** Text block **
BEGIN

Super reforms likely to call for a good Plan B
• DON STAMMER
• THE AUSTRALIAN
• APRIL 14, 2015 12:00AM
Our retirement arrangements are under the spotlight. The Intergenerational Report and the Treasury paper on options for tax reform are stimulating lively discussion.
The big questions are these. Will our retirement system, as now framed, meet future needs? If not, what changes should be made? What are the prospects of these changes being implemented? And in case they’re not, what is Plan B for Australians who are, or plan to be, self-funded retirees?
Our retirement system is often praised — and rightly so. There’s an age pension paid from taxes; relative to most Western countries our age pension is frugal and targeted.
Employers pay a compulsory contribution (now at a minimum rate of 9.5 per cent of wages) into the individual superannuation accounts of employees.
Saving via super has tax benefits. Increasingly, we have “defined contribution” not “defined benefits” super.
In public discussions on the sustainability of our retirement system, various issues are mentioned. Let’s note two of them.
● First, the government may not have sufficient tax revenue to meet the rising cost of the age pension as the population ages and lives longer. There’s likely to be slower growth in the tax base, while future governments will have heavy commitments to other programs, including aged care, health, disability support and education.
● Second, the present tax incentives for super are seen as excessively generous to well-off Australians — but don’t do enough to help retirement planning for most people.
The Intergenerational Report is surprisingly sanguine on the first issue.
It projects, on the basis of current policies, the federal government will face a blowout in net debt from 15 per cent of GDP at present to 60 per cent in 40 years.
However, with additional measures the government is proposing — or with new measures of a similar size — net debt would be negative, thus allowing for “future tax relief … or productivity-enhancing investments”.
In my view, our public finances will be far more overstretched in coping with the ageing population. There are many reasons for this, but I’ll mention two.

END

** Exercise requirements **
1 – In the superannuation article, what is the current minimum rate of the compulsory employer contribution?
2 – Copy the passage of the superannuation article starting with "Super reforms likely" and going on through "frugal and targeted.".
None of the data is needed for this work.

** Recorded data **
BEGIN

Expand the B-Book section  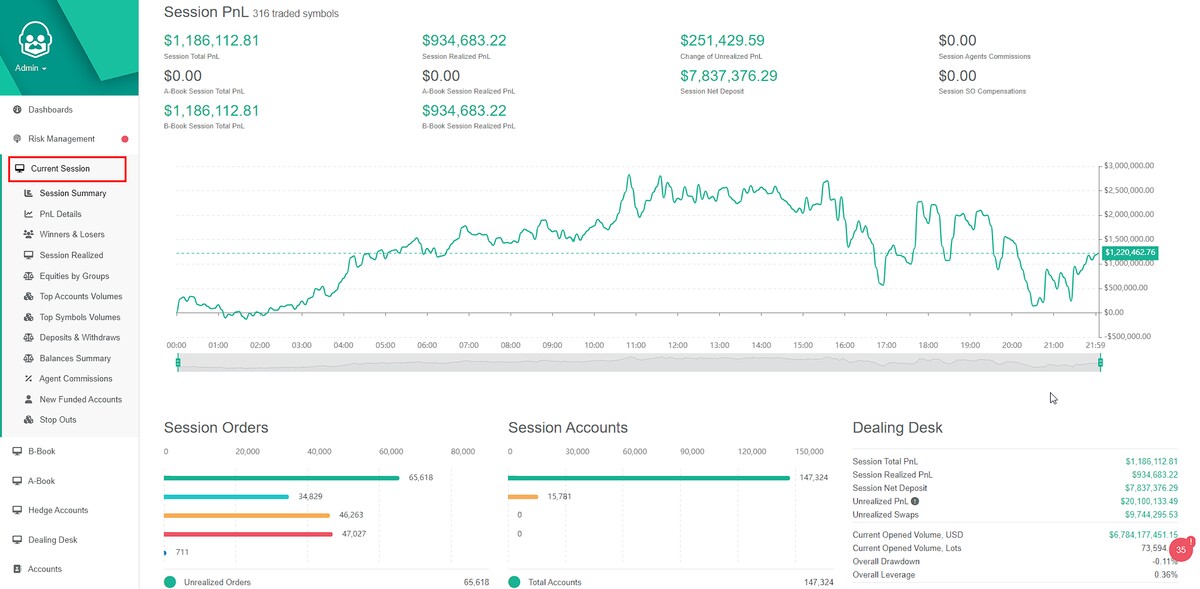(x=42, y=451)
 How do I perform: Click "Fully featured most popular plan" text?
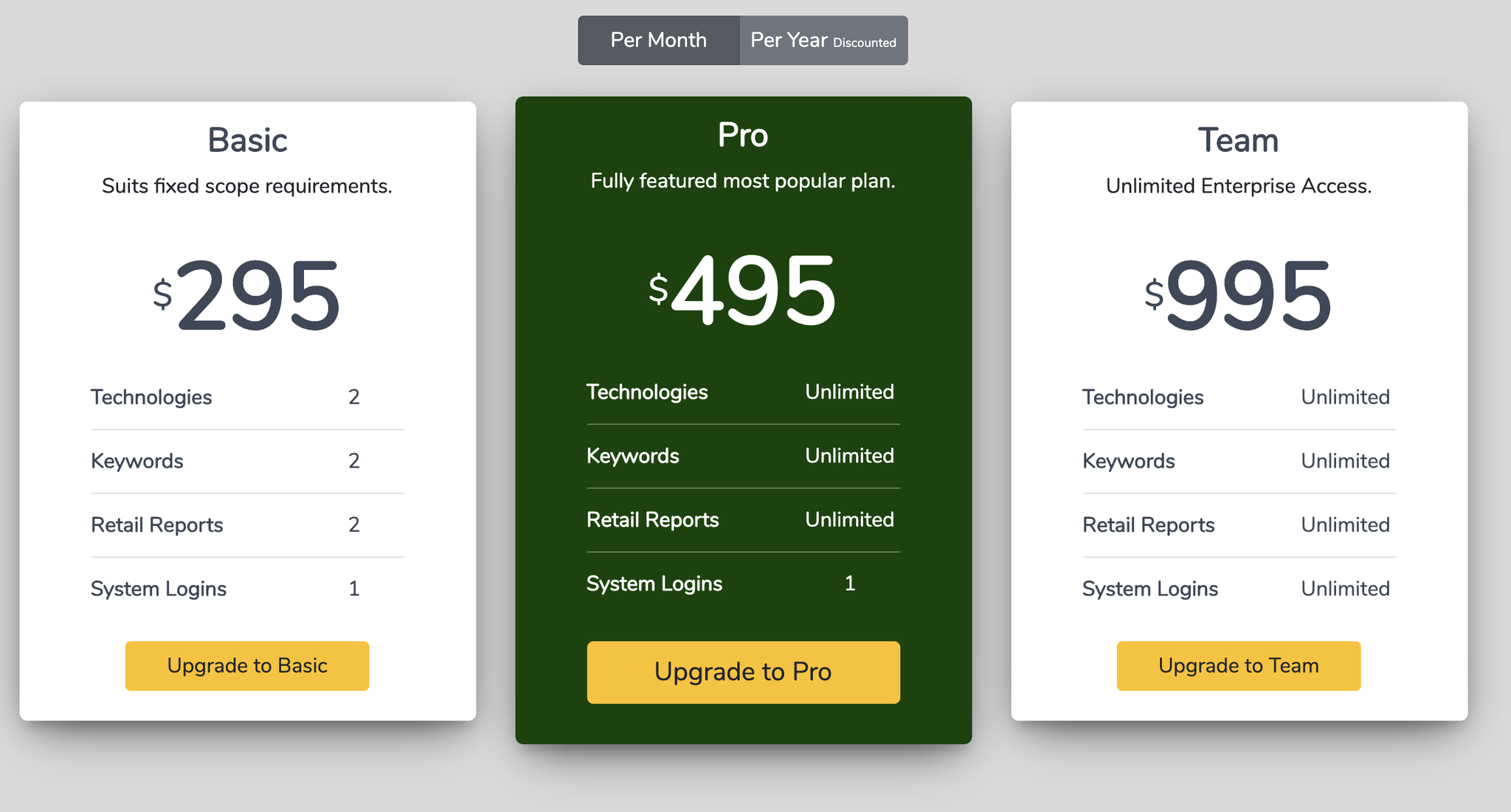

END

** Completed exercise **
1 – 9.5 percent of wages

2 –
Super reforms likely to call for a good Plan B
• DON STAMMER
• THE AUSTRALIAN
• APRIL 14, 2015 12:00AM
Our retirement arrangements are under the spotlight. The Intergenerational Report and the Treasury paper on options for tax reform are stimulating lively discussion.
The big questions are these. Will our retirement system, as now framed, meet future needs? If not, what changes should be made? What are the prospects of these changes being implemented? And in case they’re not, what is Plan B for Australians who are, or plan to be, self-funded retirees?
Our retirement system is often praised — and rightly so. There’s an age pension paid from taxes; relative to most Western countries our age pension is frugal and targeted.